New York Theater, Fall ’23

In Dig, by Theresa Rebeck at 59E59 Theaters, every line of dialogue is a speech, illuminating the speaker or advancing the plot. The actions are often loaded metaphors too: Roger’s repotting a damaged plant in the opening scene, giving it food, attention and room to grow, previews the main course of the play, a repotting of the damaged Megan. A lot is thrown at the viewer over several days in the plant shop, and we don’t always know if the business is failing or coming back. There are possibly more plot twists than the play’s single set can contain; but for the most part the play’s careful construction holds things together. Both leads had multifaceted personalities, to say the least, but were ultimately sympathetic, which left us with a good feeling.

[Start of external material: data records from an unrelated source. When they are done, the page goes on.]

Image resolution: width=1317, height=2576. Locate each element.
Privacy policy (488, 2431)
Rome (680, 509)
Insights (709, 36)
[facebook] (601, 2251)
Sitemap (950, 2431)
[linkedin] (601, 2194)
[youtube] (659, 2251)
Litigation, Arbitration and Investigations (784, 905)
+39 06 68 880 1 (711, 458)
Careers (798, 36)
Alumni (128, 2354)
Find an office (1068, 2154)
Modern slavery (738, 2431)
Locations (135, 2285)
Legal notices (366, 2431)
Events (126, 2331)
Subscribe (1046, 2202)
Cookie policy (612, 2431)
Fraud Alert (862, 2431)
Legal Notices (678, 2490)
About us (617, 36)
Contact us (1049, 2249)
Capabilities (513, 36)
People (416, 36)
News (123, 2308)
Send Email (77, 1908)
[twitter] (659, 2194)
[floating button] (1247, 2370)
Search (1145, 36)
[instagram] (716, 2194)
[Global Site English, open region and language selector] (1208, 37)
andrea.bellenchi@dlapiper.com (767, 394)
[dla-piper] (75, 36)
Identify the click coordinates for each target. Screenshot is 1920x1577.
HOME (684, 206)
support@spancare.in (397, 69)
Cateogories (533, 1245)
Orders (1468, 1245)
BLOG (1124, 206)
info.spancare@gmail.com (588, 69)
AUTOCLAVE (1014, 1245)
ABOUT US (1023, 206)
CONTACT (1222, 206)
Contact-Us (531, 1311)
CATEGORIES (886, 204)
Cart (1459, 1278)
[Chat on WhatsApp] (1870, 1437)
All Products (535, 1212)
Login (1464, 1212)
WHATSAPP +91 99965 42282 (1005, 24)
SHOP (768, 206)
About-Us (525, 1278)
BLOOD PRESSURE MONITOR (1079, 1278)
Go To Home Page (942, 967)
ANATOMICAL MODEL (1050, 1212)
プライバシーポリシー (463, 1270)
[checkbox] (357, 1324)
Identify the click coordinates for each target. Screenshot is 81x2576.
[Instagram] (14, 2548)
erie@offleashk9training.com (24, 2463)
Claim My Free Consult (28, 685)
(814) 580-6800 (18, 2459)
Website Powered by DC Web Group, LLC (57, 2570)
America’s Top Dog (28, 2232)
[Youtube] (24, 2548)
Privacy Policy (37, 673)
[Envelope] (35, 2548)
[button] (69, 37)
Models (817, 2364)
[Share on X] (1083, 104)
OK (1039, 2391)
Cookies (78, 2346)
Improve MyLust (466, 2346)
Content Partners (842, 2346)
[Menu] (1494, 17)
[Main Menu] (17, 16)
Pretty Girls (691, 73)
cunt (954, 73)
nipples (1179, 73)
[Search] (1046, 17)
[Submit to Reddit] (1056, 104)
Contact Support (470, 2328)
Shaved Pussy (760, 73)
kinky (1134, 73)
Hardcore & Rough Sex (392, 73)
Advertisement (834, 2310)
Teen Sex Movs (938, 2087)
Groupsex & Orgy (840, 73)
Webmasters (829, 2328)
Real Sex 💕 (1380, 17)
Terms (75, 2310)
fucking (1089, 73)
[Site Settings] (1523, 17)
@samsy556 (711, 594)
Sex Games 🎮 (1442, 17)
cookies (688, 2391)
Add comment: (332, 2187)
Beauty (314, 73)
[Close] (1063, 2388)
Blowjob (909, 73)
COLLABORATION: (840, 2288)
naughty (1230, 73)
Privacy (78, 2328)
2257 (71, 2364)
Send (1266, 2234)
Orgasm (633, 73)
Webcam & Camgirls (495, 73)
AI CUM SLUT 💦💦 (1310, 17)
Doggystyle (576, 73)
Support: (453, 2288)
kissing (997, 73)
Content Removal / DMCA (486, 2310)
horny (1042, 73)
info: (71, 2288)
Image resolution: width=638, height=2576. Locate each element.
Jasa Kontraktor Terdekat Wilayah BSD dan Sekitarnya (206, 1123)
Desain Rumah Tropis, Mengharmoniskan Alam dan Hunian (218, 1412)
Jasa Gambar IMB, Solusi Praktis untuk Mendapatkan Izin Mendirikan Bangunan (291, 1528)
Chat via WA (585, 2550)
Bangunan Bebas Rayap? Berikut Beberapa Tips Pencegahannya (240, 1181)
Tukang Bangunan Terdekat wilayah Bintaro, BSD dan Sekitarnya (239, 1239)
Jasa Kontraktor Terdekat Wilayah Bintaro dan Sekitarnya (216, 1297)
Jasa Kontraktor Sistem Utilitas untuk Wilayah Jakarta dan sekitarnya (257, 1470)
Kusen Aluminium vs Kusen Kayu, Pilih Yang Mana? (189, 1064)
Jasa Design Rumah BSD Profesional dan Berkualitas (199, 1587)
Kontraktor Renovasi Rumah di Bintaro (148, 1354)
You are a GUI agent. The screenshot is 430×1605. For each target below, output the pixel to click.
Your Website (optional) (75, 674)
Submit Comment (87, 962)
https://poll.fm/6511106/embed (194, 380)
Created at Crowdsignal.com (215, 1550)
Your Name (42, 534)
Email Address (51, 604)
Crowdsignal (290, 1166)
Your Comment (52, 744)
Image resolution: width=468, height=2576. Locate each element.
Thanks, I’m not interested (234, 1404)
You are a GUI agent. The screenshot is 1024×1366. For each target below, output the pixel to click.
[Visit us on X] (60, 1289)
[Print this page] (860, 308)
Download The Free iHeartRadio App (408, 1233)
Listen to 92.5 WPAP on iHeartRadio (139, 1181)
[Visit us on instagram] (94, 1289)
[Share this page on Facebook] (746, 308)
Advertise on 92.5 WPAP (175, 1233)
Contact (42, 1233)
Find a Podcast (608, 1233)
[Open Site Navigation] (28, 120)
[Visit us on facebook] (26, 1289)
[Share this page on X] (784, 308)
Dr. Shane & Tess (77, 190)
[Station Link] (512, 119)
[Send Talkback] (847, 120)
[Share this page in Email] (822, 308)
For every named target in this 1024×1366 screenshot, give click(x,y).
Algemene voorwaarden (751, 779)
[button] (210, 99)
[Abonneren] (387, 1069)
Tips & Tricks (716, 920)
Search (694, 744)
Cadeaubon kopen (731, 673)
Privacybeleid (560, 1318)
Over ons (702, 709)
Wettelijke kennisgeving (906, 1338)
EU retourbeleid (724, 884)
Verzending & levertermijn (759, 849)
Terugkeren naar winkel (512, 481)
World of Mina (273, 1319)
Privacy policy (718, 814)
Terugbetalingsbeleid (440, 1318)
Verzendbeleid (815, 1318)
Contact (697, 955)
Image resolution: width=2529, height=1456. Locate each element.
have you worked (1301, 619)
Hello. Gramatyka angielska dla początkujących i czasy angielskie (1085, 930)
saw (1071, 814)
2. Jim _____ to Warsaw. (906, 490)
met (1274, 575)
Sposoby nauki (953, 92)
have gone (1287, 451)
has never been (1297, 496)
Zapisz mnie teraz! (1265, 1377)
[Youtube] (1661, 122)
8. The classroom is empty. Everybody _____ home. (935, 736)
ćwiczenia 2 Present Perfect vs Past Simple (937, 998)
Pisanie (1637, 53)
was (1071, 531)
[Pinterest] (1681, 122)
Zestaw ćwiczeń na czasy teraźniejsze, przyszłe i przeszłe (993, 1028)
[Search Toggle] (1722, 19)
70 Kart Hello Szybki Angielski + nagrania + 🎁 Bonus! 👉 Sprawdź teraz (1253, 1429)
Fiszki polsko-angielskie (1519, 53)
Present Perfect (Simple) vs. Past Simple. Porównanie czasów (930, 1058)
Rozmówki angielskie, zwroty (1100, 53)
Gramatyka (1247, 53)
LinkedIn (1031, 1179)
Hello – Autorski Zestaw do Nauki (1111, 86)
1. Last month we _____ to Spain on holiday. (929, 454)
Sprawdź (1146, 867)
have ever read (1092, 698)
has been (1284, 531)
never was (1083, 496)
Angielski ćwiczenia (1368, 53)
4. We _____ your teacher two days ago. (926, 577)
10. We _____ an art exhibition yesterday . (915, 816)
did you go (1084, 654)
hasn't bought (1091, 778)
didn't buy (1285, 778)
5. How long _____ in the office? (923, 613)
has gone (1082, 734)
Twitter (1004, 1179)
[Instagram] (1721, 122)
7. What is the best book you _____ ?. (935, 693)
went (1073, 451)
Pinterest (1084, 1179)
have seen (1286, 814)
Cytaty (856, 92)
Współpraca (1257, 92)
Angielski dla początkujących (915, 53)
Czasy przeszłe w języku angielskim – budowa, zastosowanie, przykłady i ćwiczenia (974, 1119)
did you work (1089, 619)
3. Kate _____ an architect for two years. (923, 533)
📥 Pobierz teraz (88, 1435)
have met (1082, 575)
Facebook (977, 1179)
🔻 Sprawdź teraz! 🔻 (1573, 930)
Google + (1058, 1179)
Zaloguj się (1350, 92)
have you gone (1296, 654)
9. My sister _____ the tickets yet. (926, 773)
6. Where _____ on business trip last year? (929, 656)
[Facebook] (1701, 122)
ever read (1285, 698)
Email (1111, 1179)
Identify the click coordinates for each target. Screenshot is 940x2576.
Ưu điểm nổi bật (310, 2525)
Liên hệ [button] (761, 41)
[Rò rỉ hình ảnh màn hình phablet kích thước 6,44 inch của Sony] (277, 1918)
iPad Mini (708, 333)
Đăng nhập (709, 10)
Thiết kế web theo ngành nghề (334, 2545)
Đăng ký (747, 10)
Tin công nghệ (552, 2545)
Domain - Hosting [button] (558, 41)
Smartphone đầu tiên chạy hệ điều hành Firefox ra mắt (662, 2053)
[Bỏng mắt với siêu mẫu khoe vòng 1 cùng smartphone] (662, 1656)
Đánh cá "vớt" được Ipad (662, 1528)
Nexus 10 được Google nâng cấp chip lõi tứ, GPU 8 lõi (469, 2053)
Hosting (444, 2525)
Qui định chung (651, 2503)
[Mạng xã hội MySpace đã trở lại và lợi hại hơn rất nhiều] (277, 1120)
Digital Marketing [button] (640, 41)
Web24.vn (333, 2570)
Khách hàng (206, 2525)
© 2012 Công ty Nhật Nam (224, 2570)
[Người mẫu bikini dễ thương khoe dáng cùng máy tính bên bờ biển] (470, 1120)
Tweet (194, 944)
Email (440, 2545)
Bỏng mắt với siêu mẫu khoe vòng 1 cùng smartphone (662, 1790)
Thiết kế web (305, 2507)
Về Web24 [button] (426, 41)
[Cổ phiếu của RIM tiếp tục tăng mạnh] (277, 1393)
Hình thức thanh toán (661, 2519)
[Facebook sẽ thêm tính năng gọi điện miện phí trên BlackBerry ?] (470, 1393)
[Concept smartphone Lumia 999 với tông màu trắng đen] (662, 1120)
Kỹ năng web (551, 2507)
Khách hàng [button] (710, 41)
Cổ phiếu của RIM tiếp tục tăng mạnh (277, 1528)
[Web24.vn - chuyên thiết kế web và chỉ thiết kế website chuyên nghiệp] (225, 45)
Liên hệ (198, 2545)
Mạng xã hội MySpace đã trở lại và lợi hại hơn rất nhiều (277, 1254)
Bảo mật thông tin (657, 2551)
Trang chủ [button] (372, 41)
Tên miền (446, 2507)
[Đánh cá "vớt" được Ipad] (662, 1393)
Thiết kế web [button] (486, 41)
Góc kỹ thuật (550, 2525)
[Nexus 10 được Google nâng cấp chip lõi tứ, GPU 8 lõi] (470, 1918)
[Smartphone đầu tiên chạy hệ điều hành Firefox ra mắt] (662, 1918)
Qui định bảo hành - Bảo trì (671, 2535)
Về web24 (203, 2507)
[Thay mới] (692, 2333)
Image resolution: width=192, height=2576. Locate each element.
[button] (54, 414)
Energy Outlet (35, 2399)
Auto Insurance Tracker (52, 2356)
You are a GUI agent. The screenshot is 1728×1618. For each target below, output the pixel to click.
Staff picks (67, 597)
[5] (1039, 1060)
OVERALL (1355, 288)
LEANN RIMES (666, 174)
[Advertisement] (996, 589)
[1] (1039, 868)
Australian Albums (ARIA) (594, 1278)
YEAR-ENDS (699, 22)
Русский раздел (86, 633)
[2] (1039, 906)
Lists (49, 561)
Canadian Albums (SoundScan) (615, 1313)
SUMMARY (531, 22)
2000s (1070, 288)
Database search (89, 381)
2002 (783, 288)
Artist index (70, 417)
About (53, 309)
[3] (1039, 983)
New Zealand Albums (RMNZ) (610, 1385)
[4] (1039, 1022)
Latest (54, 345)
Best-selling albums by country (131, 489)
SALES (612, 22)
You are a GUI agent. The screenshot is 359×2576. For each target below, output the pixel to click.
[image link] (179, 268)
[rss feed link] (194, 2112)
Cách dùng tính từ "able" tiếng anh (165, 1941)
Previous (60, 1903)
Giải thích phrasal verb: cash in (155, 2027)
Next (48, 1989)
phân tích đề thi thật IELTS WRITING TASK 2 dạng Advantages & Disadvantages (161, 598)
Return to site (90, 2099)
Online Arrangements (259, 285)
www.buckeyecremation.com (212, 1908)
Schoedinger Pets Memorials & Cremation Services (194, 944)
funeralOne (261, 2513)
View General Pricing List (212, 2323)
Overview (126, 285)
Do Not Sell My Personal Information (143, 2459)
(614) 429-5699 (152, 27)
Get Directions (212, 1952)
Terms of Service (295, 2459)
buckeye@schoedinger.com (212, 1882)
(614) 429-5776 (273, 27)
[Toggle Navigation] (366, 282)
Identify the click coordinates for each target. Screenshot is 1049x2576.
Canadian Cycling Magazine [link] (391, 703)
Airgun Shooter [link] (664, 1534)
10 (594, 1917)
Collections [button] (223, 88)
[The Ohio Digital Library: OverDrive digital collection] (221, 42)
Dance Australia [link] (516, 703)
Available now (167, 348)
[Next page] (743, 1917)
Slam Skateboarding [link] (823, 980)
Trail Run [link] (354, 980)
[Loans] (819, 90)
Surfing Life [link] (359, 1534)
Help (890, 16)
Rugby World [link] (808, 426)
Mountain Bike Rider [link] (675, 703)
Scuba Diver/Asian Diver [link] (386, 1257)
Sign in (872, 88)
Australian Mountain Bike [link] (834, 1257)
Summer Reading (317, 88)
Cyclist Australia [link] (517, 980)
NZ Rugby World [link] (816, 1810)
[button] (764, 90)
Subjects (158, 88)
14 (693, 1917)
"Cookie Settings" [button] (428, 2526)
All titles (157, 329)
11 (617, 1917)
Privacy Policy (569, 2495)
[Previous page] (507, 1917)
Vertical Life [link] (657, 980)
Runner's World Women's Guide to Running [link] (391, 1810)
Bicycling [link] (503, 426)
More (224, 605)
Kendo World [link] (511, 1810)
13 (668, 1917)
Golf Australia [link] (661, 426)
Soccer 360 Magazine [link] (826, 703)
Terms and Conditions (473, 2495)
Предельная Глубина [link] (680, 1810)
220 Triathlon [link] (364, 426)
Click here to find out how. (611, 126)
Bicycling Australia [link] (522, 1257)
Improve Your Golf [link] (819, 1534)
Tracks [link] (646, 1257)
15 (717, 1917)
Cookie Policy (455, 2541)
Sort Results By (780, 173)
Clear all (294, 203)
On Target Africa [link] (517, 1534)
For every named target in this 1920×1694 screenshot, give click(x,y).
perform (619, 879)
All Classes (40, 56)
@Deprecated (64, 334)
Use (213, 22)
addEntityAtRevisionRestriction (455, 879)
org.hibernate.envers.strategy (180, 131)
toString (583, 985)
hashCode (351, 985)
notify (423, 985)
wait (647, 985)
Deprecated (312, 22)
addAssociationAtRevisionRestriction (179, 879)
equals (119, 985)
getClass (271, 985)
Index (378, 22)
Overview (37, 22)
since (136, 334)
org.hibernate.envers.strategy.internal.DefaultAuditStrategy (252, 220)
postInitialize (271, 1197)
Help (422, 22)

By contrast, the lines in Annie Baker’s Infinite Life could have been taken from real life. There wasn’t much plot to advance, nor were characters hot one moment, cold the next. Lines, in fact, were short and few, but many brought a chuckle or a smile of recognition. With great economy, we felt we knew the characters, and each was a more believable, relatable person than anyone in Dig. If there was a moral or message, I missed it. But none was really needed. Yes, there were thoughts on pain, and even sharper ones on sex; but I mainly found myself entranced by Christina Kirk as Sofi as she spent her week at the spa.

Without any intent, a large majority of our theater-going this fall took us to musicals, of very different stripe. The most traditional by far was a revival of Stephen Sondheim’s  Merrily We Roll Along, which has been better received than it was in 1981. The production is superb, and the leading performances of Jonathan Groff and Daniel Radcliffe are excellent; I wasn’t wild about the third, Lindsay Mendez, but that could be due to the role as written. The story is the opposite of uplifting, as it stars a talented songwriter who sells his art for commerce, his wife for glitz, and soul, apparently, to the Hollywood devil. The score, I’m told, is among Sondheim’s best, which for my ear meant the songs were pleasant but not memorable. Ultimately, the whole thing felt dated, like an exquisitely produced Broadway musical of 1981.

In another musical that we enjoyed the action took place in 1976-77, but the feeling was very “now.” Stereophonic recounted the making of a follow-up album by a mixed rock group (three men, two women; three Yanks, two Brits) with two recording engineers as the Greek chorus. We were back in the world of Almost Famous or Spinal Tap, a world I loved in absentia: sex, drugs and rock’n’roll. The songs weren’t part of the plot; they were being recorded for release by this band and, written by Will Butler of Arcade Fire, they were all very good. The actors, amazingly, were as convincing in their music-making as their acting. Each performer got to fully develop their character, including the uncool engineer who ultimately held it all together.

I know Gutenberg! The Musical was a musical because it said so in the title. It wasn’t like it had songs listed in the program, though. I’m too young for Vaudeville, but this is my idea of what Vaudeville was like: two hams making funny faces, corny jokes and surprisingly deft moves around the stage. Josh Gad’s performance was worth the price of admission, and the play’s premise–Gutenberg transposed his wine press to a printing press, thereby creating people’s ability to read–was clever enough. For one act, at least. You got the jokes, and they were funny; but when intermission came it wasn’t clear why they needed a second act. To sell expensive tickets, I guess.

Here Lies Love, conversely, felt like all music all the time, with dancers running through the balcony aisles, the DJ getting us on our feet, and a general disco vibe running from start to finish (and there was a dance party after that). The real life story of Imelda and Ferdinand Marcos and Ninoy Aquino gave the show historical heft and even offered political parallels to our world today, but it was the creative vision of David Byrne that made this show stand out from anything we’ve seen before. The performers were all great, led by Arielle Jacobs as Imelda.

Poor Yella Rednecks was the weakest of the bunch, the stage equivalent of a comic novel. Maureen Sebastian (Tong) was superb, singing, acting and moving, but the other actors came across as cartoon characters, except for Little Man, who was a puppet.

A Beautiful Noise offered a counterpoint to Merrily: in both a talented songwriter gets a boost from someone in the business, becomes fabulously successful, is carried away by the glamor and glitz, losing wives and children, and ends up in a bad place. Being an authorized biography of Neil Diamond, however, he finds himself at the end: “I Am, I Said.” I’m not a Diamond fan (my 2,500-song playlist contains nothing by him), but the music worked, thanks to exhilarating dance numbers by a marvelously diverse chorus, a little help from the wives, and a cleverly caricaturish Diamond impression by Will Swenson.